The moment happens just beyond the 9:23 mark, Perry Farrell counts us down with a drill sergeant scream of “a one two three four”. A heartbeat; the throb of the rhythm section playing as one whilst sparks of electric guitar are thrown up. Then the moment: the dog let loose from the straining chain, the voluntary step off the ledge, the bright light of an explosion before the sound; the tsunami of the four coming together.

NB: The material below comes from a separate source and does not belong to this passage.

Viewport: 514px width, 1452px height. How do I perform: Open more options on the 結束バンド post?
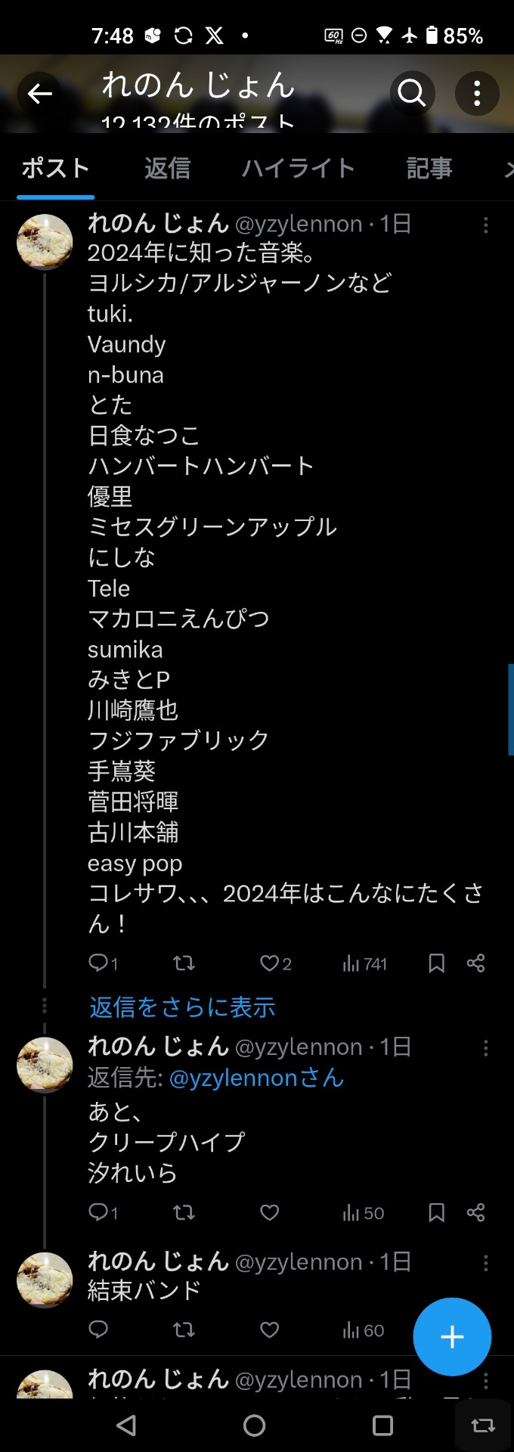coord(485,1261)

Perry wordlessly screams in fits and starts, even managing a “Wahoo!,” that least impressive of all rock exclamations, until he just slings the mic away, as he loses it and lapses into his old school flailing, undulating, stumbling dance (which, since the Relapse reformation, has now become more of a Rock Peacock strut). Navarro’s soft chiming guitars continue to ring under his frantic slashing and sprawling solos which, as always, are swept up from the brink of rock pigosity by the slab-like rock riffs. Finger picked notes drip from the end of power chords resembling molten lava. Eric Avery’s melodic, wandering bass is pivotal to this extended moment (and, coincidentally, the missing element of the de-clawed alt.rock pop of Strays). Here it’s growling, a ferocious looped low body blow which is forcefully pulled back from the high end of the scale right back into the tight loop again. In case you’re wondering, the drums are in there but here they only play a supporting role clattering around the bass; they follow its lead.

It’s the final freak-out release of a song built up on the ebb and flow interaction of the players, the elasticity and lack of restraint hedged by the groove and melody of the rhythm. The song soon trails off to its end, lazily meandering to its post coital ending spent. This is where the old Jane’s excel over Mk II, the trance-like lulls and tribal pulse of the final unleashing of the energy balanced with that one boot on the monitor.

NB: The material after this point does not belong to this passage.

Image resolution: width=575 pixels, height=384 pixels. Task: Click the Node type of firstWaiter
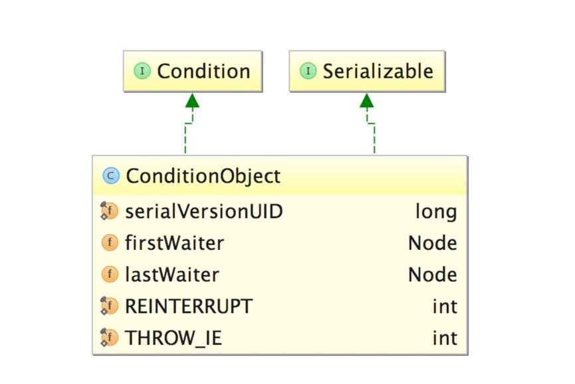tap(432, 243)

For a long time I wished that Jane’s Addiction would reform and try to go as high and as far as they did on Ritual, but the music on Strays (and, on a totally superficial level, the unintentionally hilarious album and August 2003 Spin cover) show that something has gone wrong. It’s a shame that Avery appears to be the one on the sharp end of the jokes in choosing Alanis Morrisette over the reformation when Strays mines a seam blander than anything she ever offered us.